These actions, she alleges, violated her Second, Fourth, Eighth, Ninth, and Fourteenth Amendment rights. The Court construes her allegations as arising under 42 U.S.C. § 1983, as that is avenue by which she can sue a state or local government official for violating her federal constitutional rights. However, she cannot bring a Section 1983 suit directly against a municipality like the City of Portland unless she alleges that the unidentified people in her complaint were acting under an official government policy or custom. Monell v. Dep't of Social Servs. of City of New York, 436 U.S. 658, 694 (1978).
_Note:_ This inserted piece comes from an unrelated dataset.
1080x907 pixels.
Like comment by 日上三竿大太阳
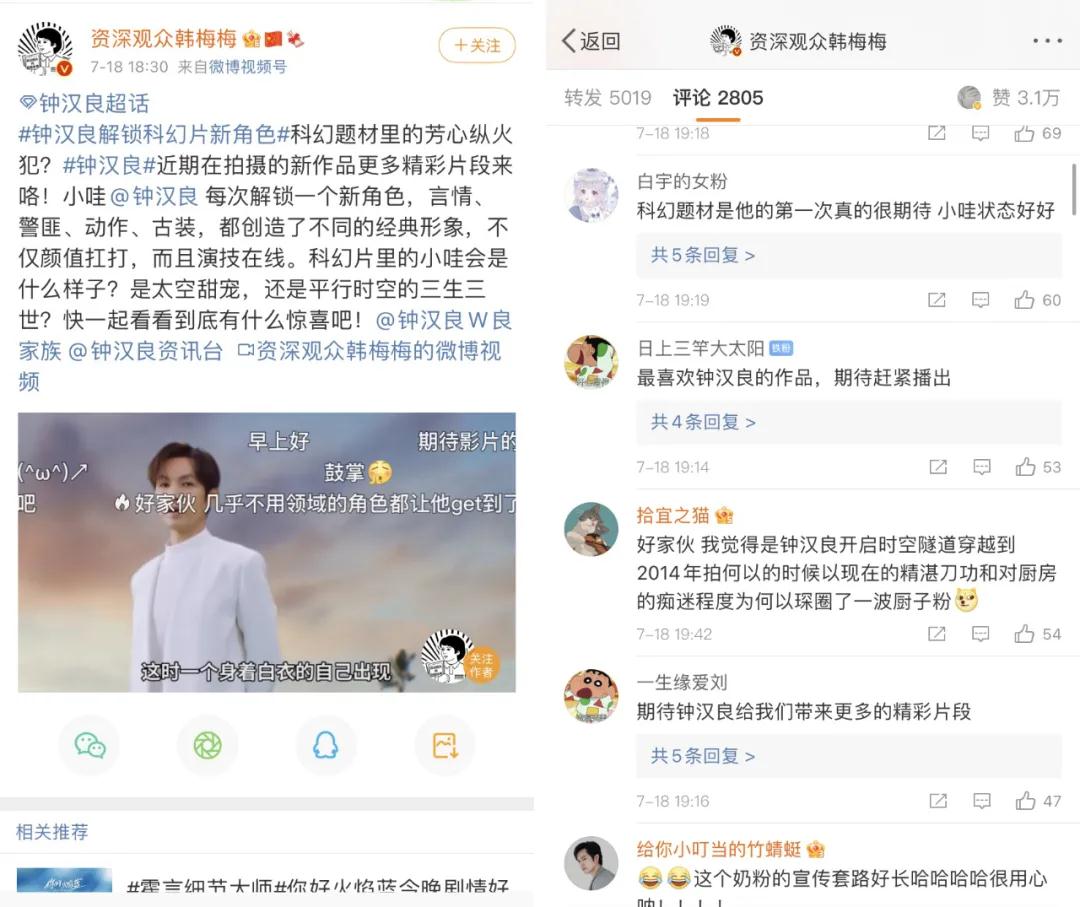tap(1037, 467)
Instead, Harris must attempt to identify the people who allegedly violated her rights. If she cannot identify the officers by name, she may file a complaint identifying them as "John Doe" defendants. Harris is advised, however, that the Federal Rules of Civil Procedure require that all defendants be personally identified and served with process within 120 days after the complaint is filed. FED. R. CIV. P. 4(m); Benton v. Doe 1, No. 3:13-CV-613-ST, 2013 WL 2038225, at *3 (D. Or. Apr. 19, 2013) report and recommendation adopted, No. 03:13-CV-00613-ST, 2013 WL 2037470 (D. Or. May 14, 2013). The Court can extend this deadline in some circumstances, but she must attempt to identify the names of the officers as soon as possible.

Harris's complaint names Latte Harris, two minor children, and Deona Mitchell as co-plaintiffs. Harris has a right to represent herself (without a lawyer) in federal court. 28 U.S.C. § 1654. However, this right to proceed pro se only extends to herself-that means she cannot represent the interests of anyone else involved in this case, including her children.

In sum, Harris's complaint is dismissed for failure to state a claim. She can submit a new, amended complaint that complies with this Order. To state a ...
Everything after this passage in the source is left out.